+++ SELECTED EXCERPT
Question: Have you completed an advance directive for medical care and assigned someone you trust to represent your wishes if and when you are unable to speak for yourself?

Answer: According to recent studies, barely more than 1/3 of the population have done so. The rest of Americans have left it up to the medical professionals and ill-prepared family members to decide when and how to provide life-prolonging treatments.

Those of you who have completed an advance directive for medical care might not have included in that document a likely situation for a leading cause of death in this country: dementia. Missing in standard documents, for example, are specific instructions about providing food and drink by hand as opposed to through a tube.

A leading cause of death

Advanced dementia, including Alzheimer’s disease, is the sixth-leading cause of death in the United States. It is the fifth-leading cause of death for people over 65 and the third-leading for those over 85. Yet, once the disease approaches its terminal stages, patients are unable to communicate their desires either for or against life-prolonging therapies.

Diagnosed with Alzheimer’s

“Oh my God, what can I do? I’ve just been diagnosed with Alzheimer’s disease. I saw my grandmother die from it, and I don’t want to die that way,” a mother stated to her daughter.

Some 6 million Americans have Alzheimer’s disease. That number is expected to increase to 14 million by 2050. Many people fear living for years in late-stage dementia after losing the ability to communicate, dress themselves, understand their surroundings and recognize their loved ones.

Thus, there is the need for an advance directive while the person still has the mental capacity to make a choice. That advance-care directive should bring forward the issue of feeding, while suffering from dementia, seeking to clarify a critical issue in end-of-life care, a frequent point of debate and anxiety.

Without an advance directive, most people with advanced dementia are spoon fed, often for months or years. Only when patients begin to cough and aspirate liquids into their lungs are efforts to provide assisted oral feedings stopped.

Dr. Judith Schwartz, clinical director of End of Life Choices New York, is spot on when she says: “Feeding tubes are not the issue; they’re not done when dementia is terminal. Instead, a caregiver will stand patiently at the bedside and spoon food into your mouth as long as you open it. Opening your mouth when a spoon approaches is a primitive reflex that persists long after you’ve lost the ability to swallow and know what to do with what’s in your mouth.”
++++++
+++ GIVEN DATA
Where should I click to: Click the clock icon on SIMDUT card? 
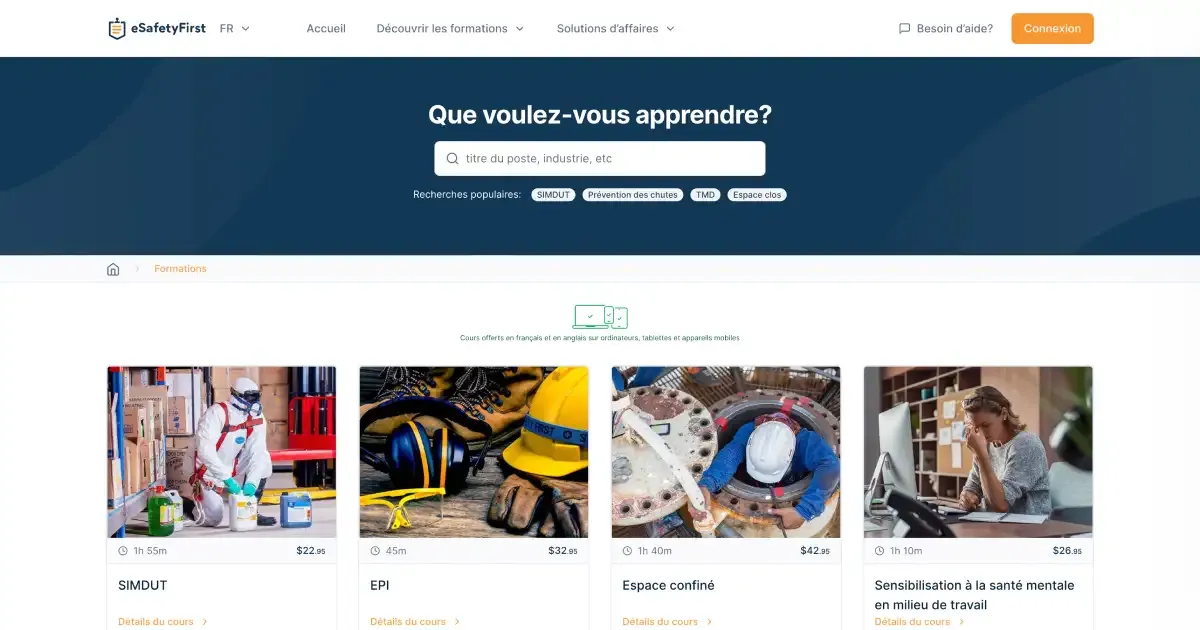click(x=123, y=551)
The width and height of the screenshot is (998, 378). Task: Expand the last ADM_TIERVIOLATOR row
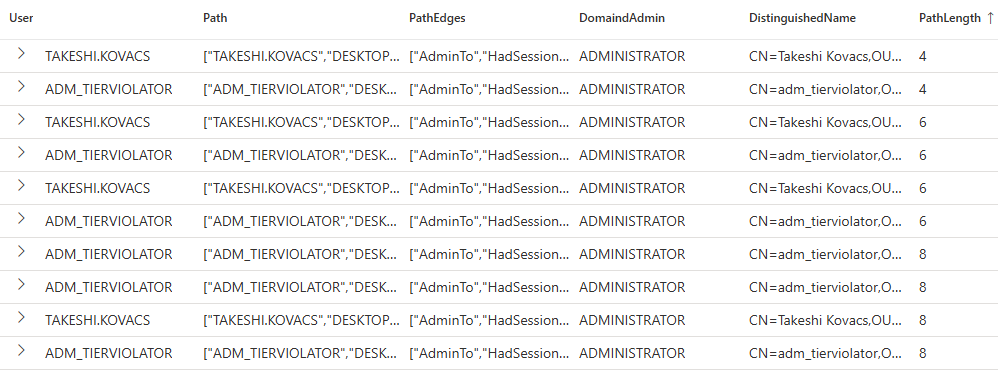click(x=21, y=351)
++++++
» REQUIRED ACTION A
In the article on advance directives and dementia, where does advanced dementia rank as a cause of death for people over 85?
» REQUIRED ACTION B
Reproduce the article on advance directives and dementia word for word, from "Some 6 million" to "their loved ones.", both included.

» TASK ANSWER A
Third-leading

» TASK ANSWER B
Some 6 million Americans have Alzheimer’s disease. That number is expected to increase to 14 million by 2050. Many people fear living for years in late-stage dementia after losing the ability to communicate, dress themselves, understand their surroundings and recognize their loved ones.